Job Description
This is a remote position.
Requirements
Strong experience as a AWS Data Engineer and must have AWS Databricks experience.
Expert proficiency in Spark Scala, Python, and PySpark is a plus
Must have data migration experience from on prem to cloud
Hands-on experience in Kinesis to process & analyze Streaming data, and AWS DynamoDB
In depth understanding of AWS cloud and AWS Data lake and Analytics solutions.
Expert level hands-on development Design and Develop applications on Databricks, Databricks Workflows, AWS Managed Airflow, Apache Airflow is required.
Extensive hands-on experience implementing data migration and data processing using AWS services: VPC/SG, EC2, S3, AutoScaling, CloudFormation, LakeFormation, DMS, Kinesis, Kafka, Nifi, CDC processing, Amazon S3, EMR, Redshift, Athena, Snowflake, RDS, Aurora, Neptune, DynamoDB, Cloudtrail, CloudWatch, Docker, Lambda, Spark, Glue, SageMaker, AI/ML, API GW, etc.
Hands-on experience with the Technology stack available in the industry for data management, data ingestion, capture, processing, and curation: Kafka, StreamSets, Attunity, GoldenGate, Map Reduce, Hadoop, Hive, Hbase, Cassandra, Spark, Flume, Hive, Impala, etc.
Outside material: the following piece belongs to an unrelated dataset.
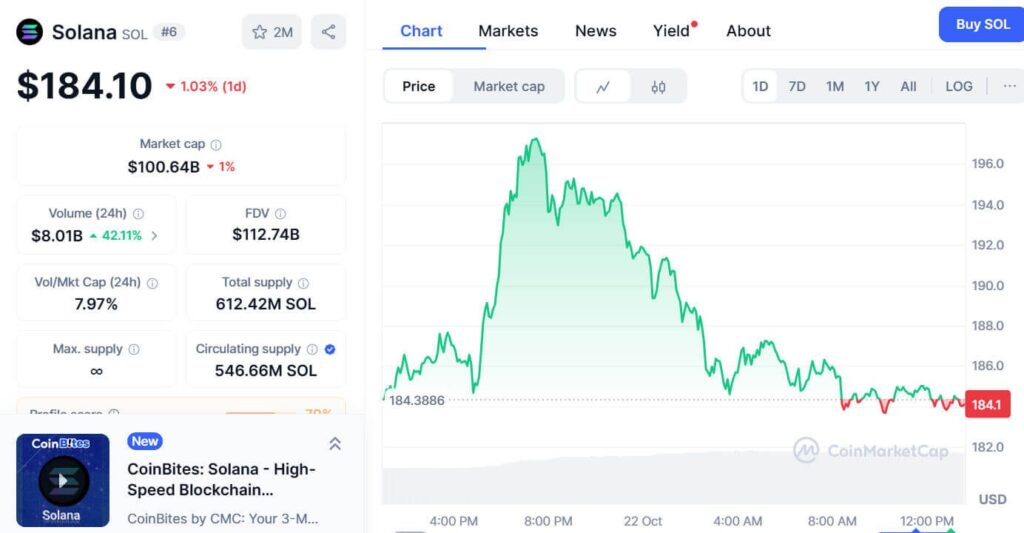
Task: Click the Market cap info icon
Action: [216, 145]
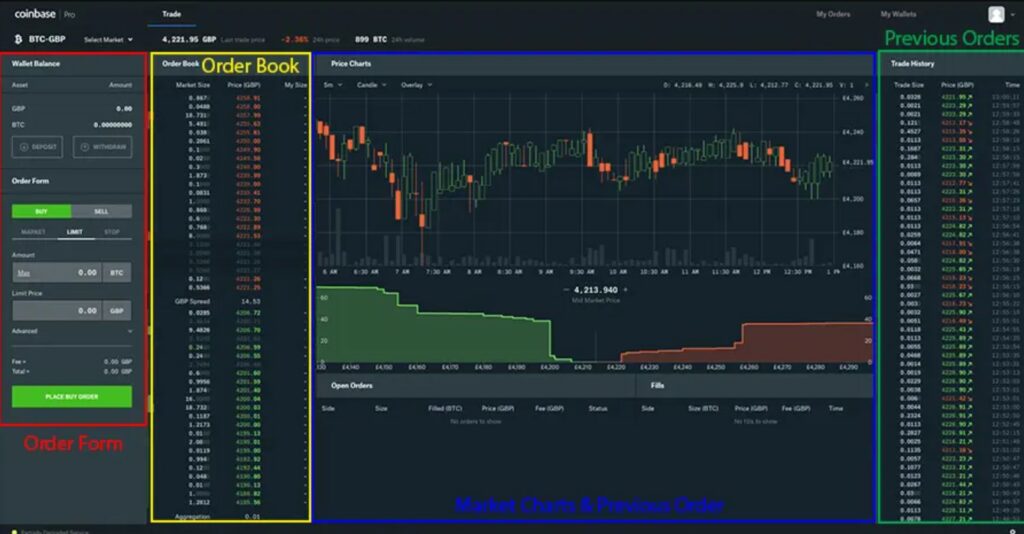
Task: Select the Stop order type tab
Action: (112, 232)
Knowledge of different programming and scripting languages
Good working knowledge of code versioning tools [such as Git, Bitbucket or SVN]
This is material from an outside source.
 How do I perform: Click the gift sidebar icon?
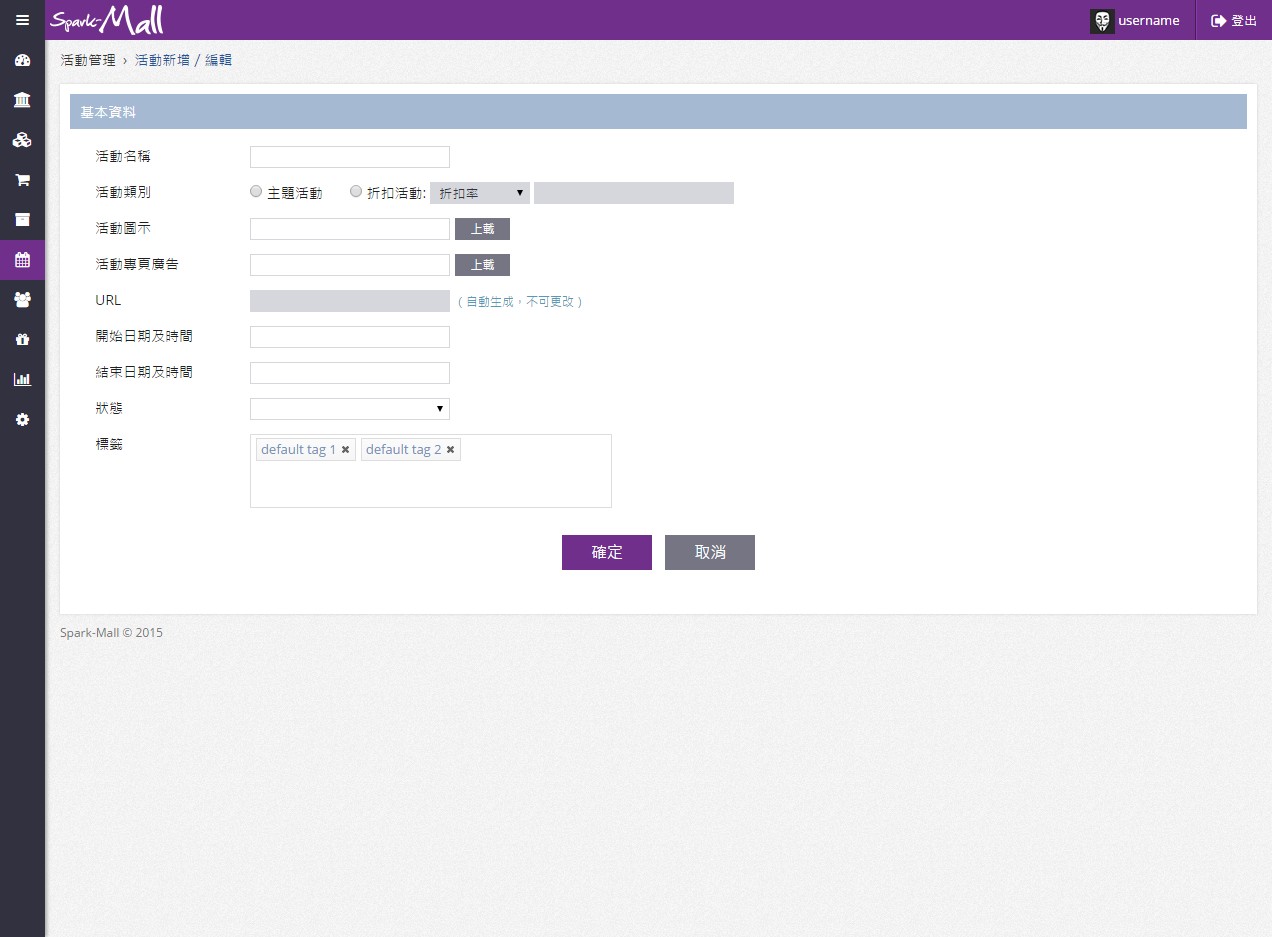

Hands-on experience in using Spark SQL with various data sources like JSON, Parquet and Key Value Pair
Experience preparing data for Data Science and Machine Learning.
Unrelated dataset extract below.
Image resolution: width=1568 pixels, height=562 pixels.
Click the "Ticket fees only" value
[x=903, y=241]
Experience preparing data for use in SageMaker and AWS Databricks.
Demonstrated experience preparing data, automating and building data pipelines for AI Use Cases (text, voice, image, IoT data etc....).
Good to have programming language experience with .NET or Spark/Scala
Experience in creating tables, partitioning, bucketing, loading and aggregating data using Spark Scala, Spark SQL/PySpark
Knowledge of AWS/Azure DevOps processes like CI/CD as well as Agile tools and processes including Git, Jenkins, Jira, and Confluence
Working experience with Visual Studio, PowerShell Scripting, and ARM templates.
Strong understanding of Data Modeling and defining conceptual logical and physical data models.
Big Data/analytics/information analysis/database management in the cloud
IoT/event-driven/microservices in the cloud- Experience with private and public cloud architectures, pros/cons, and migration considerations.
Ability to remain up to date with industry standards and technological advancements that will enhance data quality and reliability to advance strategic initiatives
Basic experience with or knowledge of agile methodologies
Working knowledge of RESTful APIs, OAuth2 authorization framework and security best practices for API Gateways
Responsibilities:
Work closely with team members to lead and drive enterprise solutions, advising on key decision points on trade-offs, best practices, and risk mitigation
Manage data related requests, analyze issues, and provide efficient resolution. Design all program specifications and perform required tests
Design and Develop data Ingestion using Glue, AWS Managed Airflow, Apache Airflow and processing layer using Databricks.
Work with the SMEs to implement data strategies and build data flows.
Prepare codes for all modules according to required specification.
Monitor all production issues and inquiries and provide efficient resolution.
Evaluate all functional requirements, map documents, and troubleshoot all development processes
Document all technical specifications and associates project deliverables.
Design all test cases to provide support to all systems and perform unit tests.
Qualifications:
2+ years of hands-on experience designing and implementing multi-tenant solutions using AWS Databricks for data governance, data pipelines for near real-time data warehouse, and machine learning solutions.
5+ years experience in a software development, data engineering, or data analytics field using Python, PySpark, Scala, Spark, Java, or equivalent technologies.
Bachelors or Masters degree in Big Data, Computer Science, Engineering, Mathematics, or similar area of study or equivalent work experience
Strong written and verbal communication skills
Ability to manage competing priorities in a fast-paced environment
Ability to resolve issues
Self-Motivated and ability to work independently
Nice to have-
- AWS Certified: Solutions Architect Professional
- Databricks Certified Associate Developer for Apache Spark
Salary
0 - 3000000 INR (Per Year)